David Cronenberg was unstoppable in the 1980s, making one indelible horror classic after another, and one could spend a day arguing which film represents the peak of his most fruitful decade. One could easily make an argument for the crossover hit “The Fly,” or for the prescient reality-bender “Videodrome,” which still has the best Cronenberg line and mission statement in “Long live the new flesh.” But his decade-ending masterpiece “Dead Ringers” might be the most chilling film in Cronenberg’s filmography, as well as his most tragic and haunting.
Jeremy Irons always specialized in playing both aggressively chilly forces of malevolence (“Reversal of Fortune”) and haunted, wounded souls (“Moonlighting”), but “Dead Ringers” gives him a chance to play both in twin gynecologists Beverly and Elliot Mantle, yielding the best work of his career. Within a few seconds of seeing either version of Irons on screen, it’s clear which one we’re looking at because of their carriage, their gaze, their position to their surroundings. Even when one is pretending to be the other, the sensitive Beverly shrinks where the assertive Elliot expands. This is illustrated in possibly the best sequence of Cronenberg’s career, a dance set to The Five Satins’ “In the Still of the Night” that showcases both the brothers’ differences (dominant vs. submissive, predator vs. prey) and the mixture of emotional connection and abuse between the two.

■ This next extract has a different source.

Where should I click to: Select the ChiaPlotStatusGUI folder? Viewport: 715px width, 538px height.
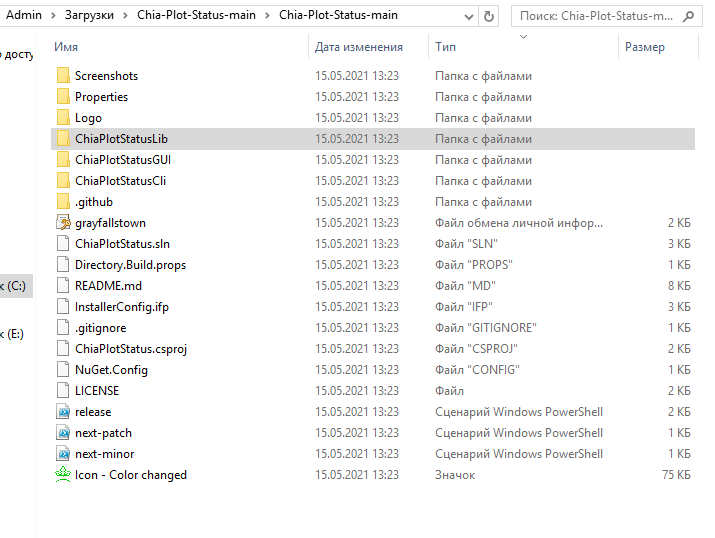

Their symbiotic relationship is upset when they both get involved with an actress (Genevieve Bujold, astounding here) and Beverly falls in love. Neither of them can fully understand their relationship, but they understand it better than the rest of humanity: where Elliot sees himself above human interactions, Beverly is downright uncomfortable with them, and they both lack the empathy and understanding that would make them humane doctors. Cronenberg introduces his signature body horror gradually, but that makes it even more effective, turning every shot of a body, even a normal one, into something alien, distant, and chilling. And while one could never call Cronenberg a warm director, exactly, his characters here are his most complex, his most human, precisely because they struggle to connect to humanity, coming close only when they’ve lost control.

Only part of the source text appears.